▶ Data for this exercise:
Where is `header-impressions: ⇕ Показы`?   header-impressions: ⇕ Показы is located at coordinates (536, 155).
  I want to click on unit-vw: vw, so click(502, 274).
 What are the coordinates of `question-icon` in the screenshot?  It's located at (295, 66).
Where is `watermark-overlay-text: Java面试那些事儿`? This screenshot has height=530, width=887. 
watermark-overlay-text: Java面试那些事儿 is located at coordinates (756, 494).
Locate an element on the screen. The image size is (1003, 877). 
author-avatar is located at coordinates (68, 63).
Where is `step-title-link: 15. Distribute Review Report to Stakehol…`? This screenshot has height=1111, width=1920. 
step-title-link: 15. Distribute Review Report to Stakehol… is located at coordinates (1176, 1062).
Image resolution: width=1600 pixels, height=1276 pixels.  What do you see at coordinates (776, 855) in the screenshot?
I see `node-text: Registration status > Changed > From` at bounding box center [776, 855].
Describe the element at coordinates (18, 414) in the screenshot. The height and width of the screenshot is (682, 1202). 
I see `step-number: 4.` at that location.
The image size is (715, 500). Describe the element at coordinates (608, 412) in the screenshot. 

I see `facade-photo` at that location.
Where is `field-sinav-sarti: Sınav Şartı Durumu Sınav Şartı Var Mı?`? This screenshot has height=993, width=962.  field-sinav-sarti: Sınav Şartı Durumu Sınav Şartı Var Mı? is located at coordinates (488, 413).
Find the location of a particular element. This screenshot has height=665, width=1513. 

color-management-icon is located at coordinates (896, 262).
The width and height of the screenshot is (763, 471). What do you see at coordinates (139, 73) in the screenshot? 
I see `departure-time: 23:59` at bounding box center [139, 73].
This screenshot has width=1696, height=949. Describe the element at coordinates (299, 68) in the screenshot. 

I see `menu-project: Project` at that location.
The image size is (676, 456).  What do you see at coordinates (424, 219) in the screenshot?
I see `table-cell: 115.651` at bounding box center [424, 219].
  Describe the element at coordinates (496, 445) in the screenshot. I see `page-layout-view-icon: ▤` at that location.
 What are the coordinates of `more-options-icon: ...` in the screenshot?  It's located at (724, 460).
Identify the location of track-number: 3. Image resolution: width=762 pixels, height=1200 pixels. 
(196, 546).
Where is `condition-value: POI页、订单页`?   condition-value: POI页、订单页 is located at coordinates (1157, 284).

▶ Assignment: Reproduce all of the entries above word for word, changing nothing and leaving nothing out.

▶ Solved problem:
Where is `header-impressions: ⇕ Показы`?   header-impressions: ⇕ Показы is located at coordinates (536, 155).
  I want to click on unit-vw: vw, so click(502, 274).
 What are the coordinates of `question-icon` in the screenshot?  It's located at (295, 66).
Where is `watermark-overlay-text: Java面试那些事儿`? This screenshot has height=530, width=887. 
watermark-overlay-text: Java面试那些事儿 is located at coordinates (756, 494).
Locate an element on the screen. The image size is (1003, 877). 
author-avatar is located at coordinates (68, 63).
Where is `step-title-link: 15. Distribute Review Report to Stakehol…`? This screenshot has height=1111, width=1920. 
step-title-link: 15. Distribute Review Report to Stakehol… is located at coordinates (1176, 1062).
Image resolution: width=1600 pixels, height=1276 pixels.  What do you see at coordinates (776, 855) in the screenshot?
I see `node-text: Registration status > Changed > From` at bounding box center [776, 855].
Describe the element at coordinates (18, 414) in the screenshot. The height and width of the screenshot is (682, 1202). 
I see `step-number: 4.` at that location.
The image size is (715, 500). Describe the element at coordinates (608, 412) in the screenshot. 

I see `facade-photo` at that location.
Where is `field-sinav-sarti: Sınav Şartı Durumu Sınav Şartı Var Mı?`? This screenshot has height=993, width=962.  field-sinav-sarti: Sınav Şartı Durumu Sınav Şartı Var Mı? is located at coordinates (488, 413).
Find the location of a particular element. This screenshot has height=665, width=1513. 

color-management-icon is located at coordinates (896, 262).
The width and height of the screenshot is (763, 471). What do you see at coordinates (139, 73) in the screenshot? 
I see `departure-time: 23:59` at bounding box center [139, 73].
This screenshot has width=1696, height=949. Describe the element at coordinates (299, 68) in the screenshot. 

I see `menu-project: Project` at that location.
The image size is (676, 456).  What do you see at coordinates (424, 219) in the screenshot?
I see `table-cell: 115.651` at bounding box center [424, 219].
  Describe the element at coordinates (496, 445) in the screenshot. I see `page-layout-view-icon: ▤` at that location.
 What are the coordinates of `more-options-icon: ...` in the screenshot?  It's located at (724, 460).
Identify the location of track-number: 3. Image resolution: width=762 pixels, height=1200 pixels. 
(196, 546).
Where is `condition-value: POI页、订单页`?   condition-value: POI页、订单页 is located at coordinates (1157, 284).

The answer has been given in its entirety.